Tout l’après-midi, les rafales de vent mêlées de
pluie giflent les fenêtres de l’école.
L’instituteur a sorti son herbier du grand placard où il le range
avec beaucoup de précautions comme une chose très chère.
Il aurait voulu conduire les enfants sur le chemin du cirque où il a
découvert, la veille, les premières soldanelles. Le temps mauvais
ne lui permet pas ce plaisir.
Devant l’herbier, Pierre est imbattable. Il a vite fait de reconnaître
la ramondia ou la gentiane bleue. Mais aussi le daphné, cette petite
fleur toute pâle dans le cahier et qui au plein coeur de l’été illumine
d’un rose violent la mousse des plateaux. Tous s’exclament sur
la plante carnivore qui mange les insectes en les emprisonnant dans ses feuilles
poisseuses.
L’heure de la sortie est vite là. Il neige maintenant comme au
plein coeur de l’hiver.
Le béret enfoncé jusqu’aux oreilles, le capuchon rabattu,
Pierre descend vers l’école des filles. Anna tient solidement
Clémence par la main comme si elle craignait que le vent violent la
lui arrache.
- Papa ne sera pas monté au Vignemale, il sera rentré, hein Pierrou
?
En voilà une autre qui voudrait bien qu’on la rassure, pense Pierre
en haussant les épaules:
- On verra bien.
Ils longent le gave, cramponnés les uns aux autres. Le cirque est complètement
bouché. On ne distingue que les toits des maisons et des granges, dont
le chaume vire au gris sous la neige mouillée.

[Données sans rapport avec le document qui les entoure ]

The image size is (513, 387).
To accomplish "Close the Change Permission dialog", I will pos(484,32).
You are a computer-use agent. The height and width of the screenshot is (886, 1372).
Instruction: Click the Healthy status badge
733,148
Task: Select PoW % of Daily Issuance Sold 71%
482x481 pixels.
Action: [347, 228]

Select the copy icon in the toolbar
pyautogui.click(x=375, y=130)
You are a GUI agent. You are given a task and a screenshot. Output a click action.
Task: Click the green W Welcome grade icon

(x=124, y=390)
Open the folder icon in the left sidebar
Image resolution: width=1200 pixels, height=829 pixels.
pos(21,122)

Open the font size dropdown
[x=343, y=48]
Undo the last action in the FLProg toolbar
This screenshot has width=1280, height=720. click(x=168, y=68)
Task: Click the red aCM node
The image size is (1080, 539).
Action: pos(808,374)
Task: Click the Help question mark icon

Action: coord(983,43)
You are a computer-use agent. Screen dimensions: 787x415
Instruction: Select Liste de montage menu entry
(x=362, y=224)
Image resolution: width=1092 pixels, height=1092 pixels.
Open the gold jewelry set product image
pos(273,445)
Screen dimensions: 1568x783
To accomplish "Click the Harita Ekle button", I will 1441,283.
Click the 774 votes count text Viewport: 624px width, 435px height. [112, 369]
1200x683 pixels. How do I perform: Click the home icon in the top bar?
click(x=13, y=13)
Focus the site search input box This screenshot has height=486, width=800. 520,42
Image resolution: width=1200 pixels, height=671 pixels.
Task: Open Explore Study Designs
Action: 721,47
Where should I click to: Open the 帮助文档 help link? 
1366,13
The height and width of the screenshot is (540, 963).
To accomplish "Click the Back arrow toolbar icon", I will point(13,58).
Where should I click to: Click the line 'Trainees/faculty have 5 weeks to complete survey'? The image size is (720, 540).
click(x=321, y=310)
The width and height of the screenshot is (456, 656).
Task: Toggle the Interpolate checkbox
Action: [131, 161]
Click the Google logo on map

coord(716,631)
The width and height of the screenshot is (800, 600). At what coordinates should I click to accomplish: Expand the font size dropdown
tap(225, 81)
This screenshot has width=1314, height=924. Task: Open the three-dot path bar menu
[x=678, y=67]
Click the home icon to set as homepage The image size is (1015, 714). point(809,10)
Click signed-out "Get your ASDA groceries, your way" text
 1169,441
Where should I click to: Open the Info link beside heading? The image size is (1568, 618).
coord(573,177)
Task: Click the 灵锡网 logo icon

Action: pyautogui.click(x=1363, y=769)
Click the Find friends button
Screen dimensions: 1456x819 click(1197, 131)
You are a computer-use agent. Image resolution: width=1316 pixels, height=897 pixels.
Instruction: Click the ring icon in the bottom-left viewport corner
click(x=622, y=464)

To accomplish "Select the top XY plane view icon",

Un vent coulis soulève son capulet et Clémence frissonne. Les
flocons se sont accrochés à ses sourcils et sur son front à la
lisière des cheveux. On dirait une vieille petite fille.
- Eh! mémé Clémence, tu ne vas pas te remettre à tousser
? la taquine son frère.
Il la réchauffe à coups de petites tapes dans le dos.
Enfin ils traversent le pont de Nadaou. La maison n’est pas loin.
La porte poussée, ils devinent vite que le père n’est pas
rentré.
- Il n’est pas revenu, dit leur mère.
- Ils seront restés au refuge, répond Pierre en se mentant à lui-même.
- Les chèvres sont redescendues lorsqu’elles ont senti la neige.
Il faut que tu ailles les enfermer, Pierre. Mais avant mange un peu de pastet.
- Mais c’est trop tôt!
- Ce sera fait, dit Jeanne avec lassitude.
Tandis qu’Anna s’occupe de petit Jean, Pierre retrouve la grange
que les chèvres ont envahie. Lui aussi maintenant est inquiet. Le travail
des bêtes, il le connaît tant, qu’il peut continuer à penser
tout en leur donnant leur ration de foin. Et ce qu’il pense ne le tranquillise
pas: puisque son père n’est pas rentré, c’est qu’il
a décidé de « faire » le Vignemale.
Quand il sort de la grange, la neige a cessé de tomber et le vent s’est
calmé. Aussitôt, Pierre se sent mieux. Le ciel va s’éclaircir
et Antoine aura bien le temps de rentrer avant la nuit.
Mais la nuit est bientôt là. Jeanne lui dit alors:
- Tu devrais aller chez Joseph, il saura peut-être quelque chose.
Joseph est porteur, au plus fort de l’été. Il est aussi
le meilleur compagnon d’Antoine, son second pour les grandes courses.